# Living room/kitchen opening



## house92 (Oct 7, 2009)

I have a bar opening between my kitchen and living room that is 8 feet wide and 3 feet tall.  The problem is that we've grown tired of that area being open all the time and would like some ideas about what kind door, or whatever, to put there.  I know that the "open" feel is what everybody likes today, but there are times when we would like a separate kitchen and living room.  I have asked people at Lowes, but they can't seem to help.  I notice that on the tv show, "Reba," she has a pull-down door for her bar opening, but I assume that would have to be installed during construction.  Any ideas?  Thanks.


----------



## travelover (Oct 7, 2009)

Why not just drywall the opening shut? You'd have to add a few of short studs, but it would not be hard. And if someone wanted to open it back up later, it would not be hard to do that, either.


----------



## house92 (Oct 7, 2009)

travelover said:


> Why not just drywall the opening shut? You'd have to add a few of short studs, but it would not be hard. And if someone wanted to open it back up later, it would not be hard to do that, either.

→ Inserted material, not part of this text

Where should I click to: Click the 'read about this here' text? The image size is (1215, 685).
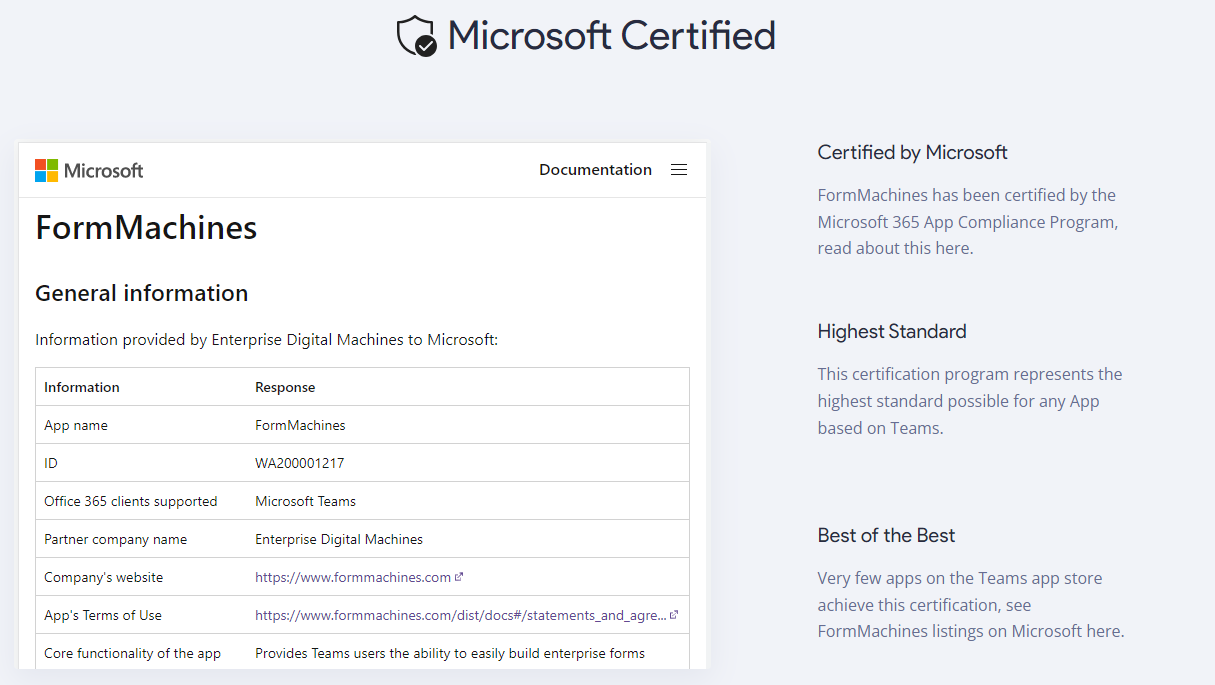point(894,248)
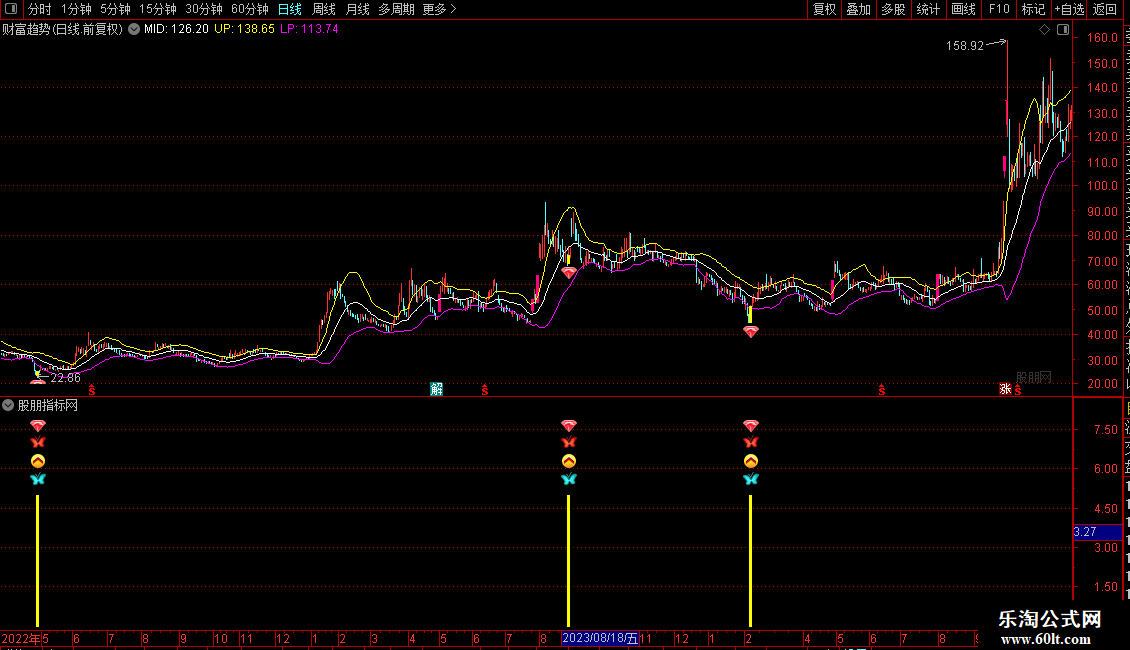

Thanks for the reply.  That would work, but we like it open sometimes, just not all the time.  We would like doors so we could pick and choose.  I failed to mention that our kitchen sink faces the opening looking into the living room.  If it were sealed, we would just be permanently staring at a solid wall when using the sink.  Actually, we like it open most of the time.  One of the times we don't like it open is at night.  I'm sure everyone has different routines, but at night, we like to settle in to the living room, turn off all the lights, and watch some tv before bed.  If someone else wants to do something in the kitchen, the light glares into the living room, which the others dislike.  Sometimes when we have company, some people socialize in the kitchen while others might watch some tv in the living room.  We would like some separation at that point; therefore, I wish I could find a door solution.


----------



## travelover (Oct 7, 2009)

Got it. I'd think the least expensive solution would be to buy a cellular shade.


----------



## TheClumsyCarpenter (Mar 11, 2010)

I would suggest that whatever you do with the area, it is reversible.  I know you don't want the "open" feel, but when going to resell the house (if you are any time soon) that is always something people look for.


----------



## frozenstar (Mar 15, 2010)

How about a divider cabinet or a mini bar? It might look good on that...


----------



## Plumbing And Lighting (Apr 9, 2010)

I agree with TheClumsyCarpenter. Even if you're not planning on selling anytime soon, it sounds like you're looking for something that won't cut the opening off entirely. How about some sort of portable pantry or shelving space...


----------



## handyguys (Apr 9, 2010)

Doors shouldn't be too hard for a woodworker. Could do some bi-fold (tri-fold, quad-fold) ones and they could even be made to match your kitchen cabinet doors or your living-room furniture or match the doors in your house. You wont find that at any home center and it wouldn't be a beginner woodworking project.


----------



## Wuzzat? (Apr 9, 2010)

Or an accordion door.

How much room do you have above the opening?  You might use a counterweighted horizontal pocket door, and you use any door and add on your own pocket over top of the existing drywall.  Then you'd need to drywall a false wall to hide the pocket.
http://www.nextdoordoors.co.uk/file...774911_LPD Jatoba contemporary 4 panel rt.jpg
A hollow core door would be ideal for this application.


----------



## StorageShedSmart (Apr 17, 2010)

Are you set on the idea of a door in particular? Why not find a nice set of blinds or curtains?. That would be a quick install and removal and wouldn't be permanent at all. It wouldn't be difficult to update the style if you chose to redecorate your living room or kitchen. 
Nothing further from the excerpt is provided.